===== Data to use =====
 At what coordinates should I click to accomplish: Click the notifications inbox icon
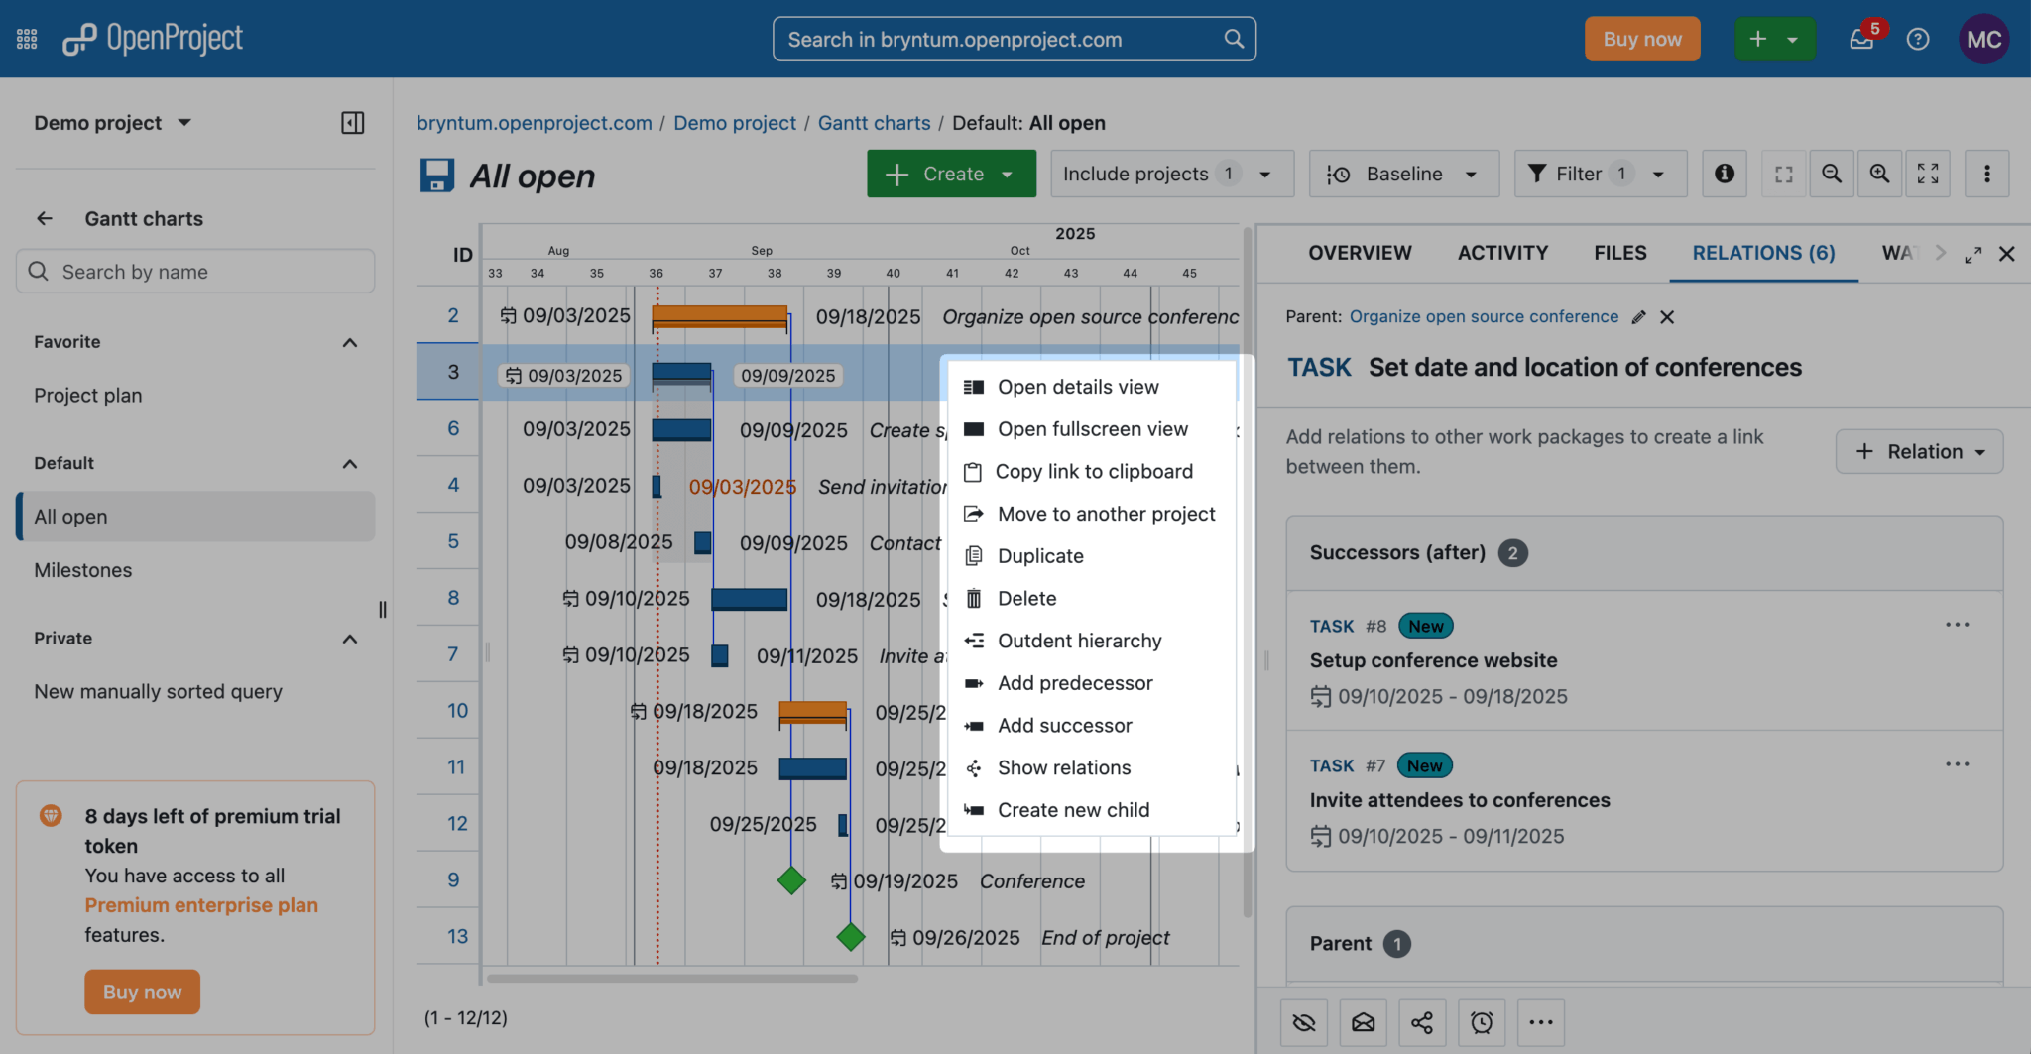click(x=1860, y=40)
=====
===== Data to use =====
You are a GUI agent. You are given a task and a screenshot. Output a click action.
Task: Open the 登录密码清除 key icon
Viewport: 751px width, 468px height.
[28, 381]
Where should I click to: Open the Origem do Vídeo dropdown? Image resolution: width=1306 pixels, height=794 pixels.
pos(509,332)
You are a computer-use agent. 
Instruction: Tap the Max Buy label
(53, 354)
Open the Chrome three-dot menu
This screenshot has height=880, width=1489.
=====
===== Data to use =====
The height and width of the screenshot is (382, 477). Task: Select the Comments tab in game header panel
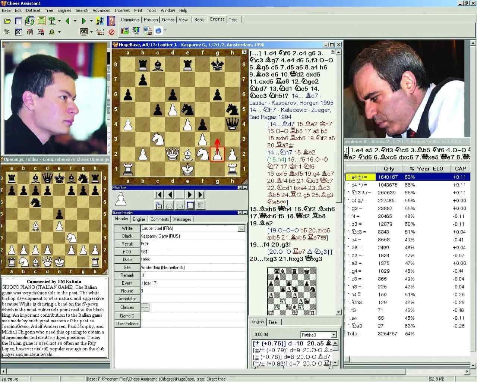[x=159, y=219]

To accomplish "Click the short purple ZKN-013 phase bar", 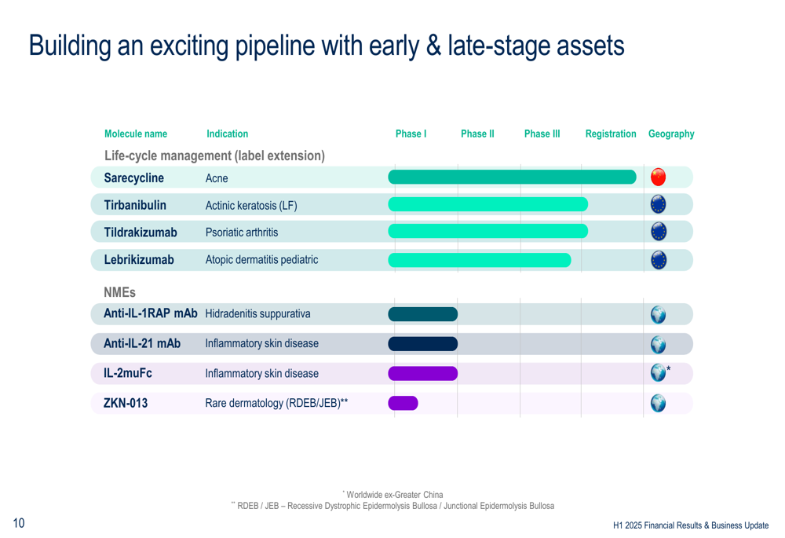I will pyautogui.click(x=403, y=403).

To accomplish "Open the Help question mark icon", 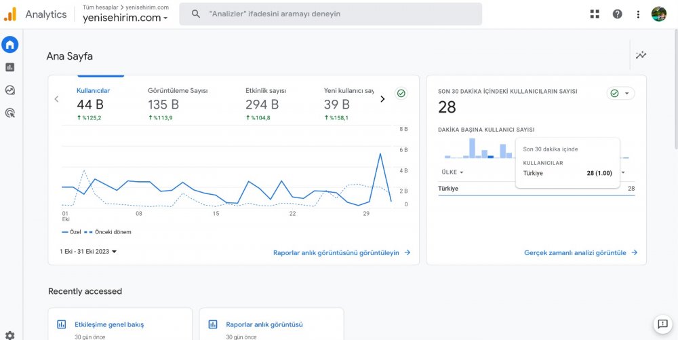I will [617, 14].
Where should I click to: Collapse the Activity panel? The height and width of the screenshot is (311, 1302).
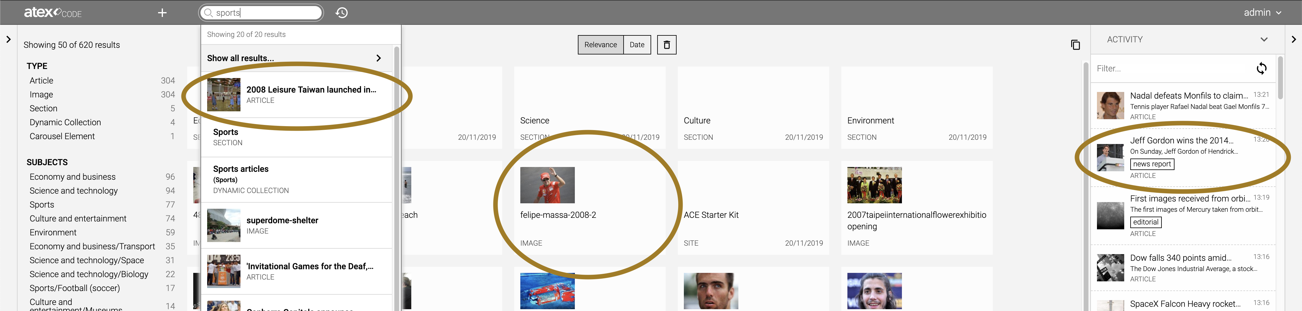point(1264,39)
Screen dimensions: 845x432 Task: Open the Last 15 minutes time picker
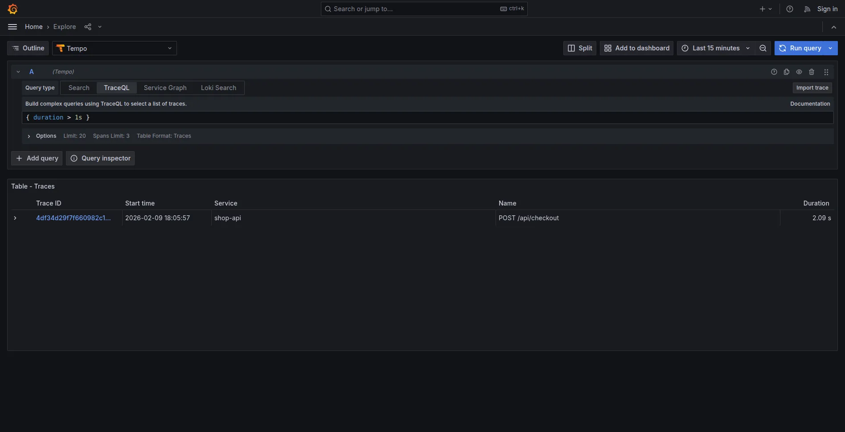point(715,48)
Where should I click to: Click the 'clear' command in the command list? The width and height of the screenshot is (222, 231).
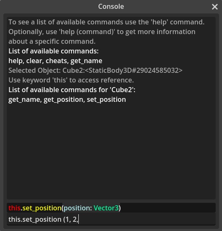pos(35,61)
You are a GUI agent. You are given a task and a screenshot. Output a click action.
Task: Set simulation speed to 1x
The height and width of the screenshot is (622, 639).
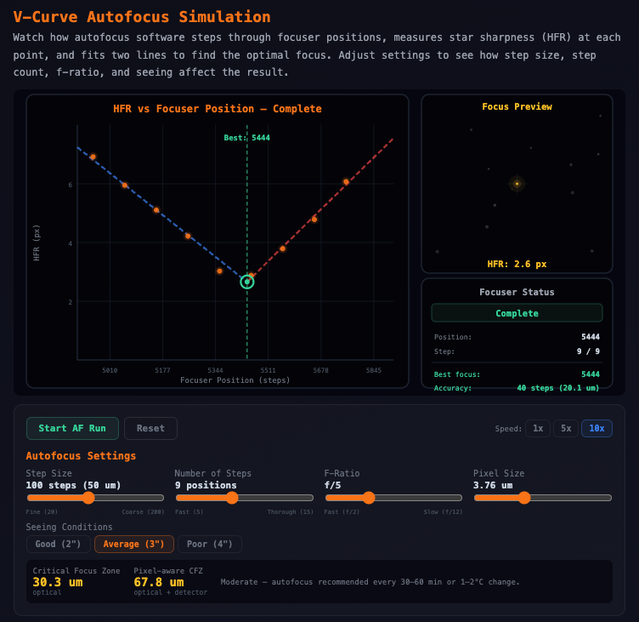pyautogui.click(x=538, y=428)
=====
● Exercise goal
Extract, without any alteration, the lines of the material above from the line that contains "Screen dimensions: 845x432" to the line that contains "pyautogui.click(x=538, y=428)", including both of those lines, and omit the pictures from your answer.

● Exercise answer
Screen dimensions: 845x432 Task: Open the Last 15 minutes time picker
point(715,48)
Where should I click to: Click the 'clear' command in the command list? The width and height of the screenshot is (222, 231).
pos(35,61)
You are a GUI agent. You are given a task and a screenshot. Output a click action.
Task: Set simulation speed to 1x
The height and width of the screenshot is (622, 639).
pyautogui.click(x=538, y=428)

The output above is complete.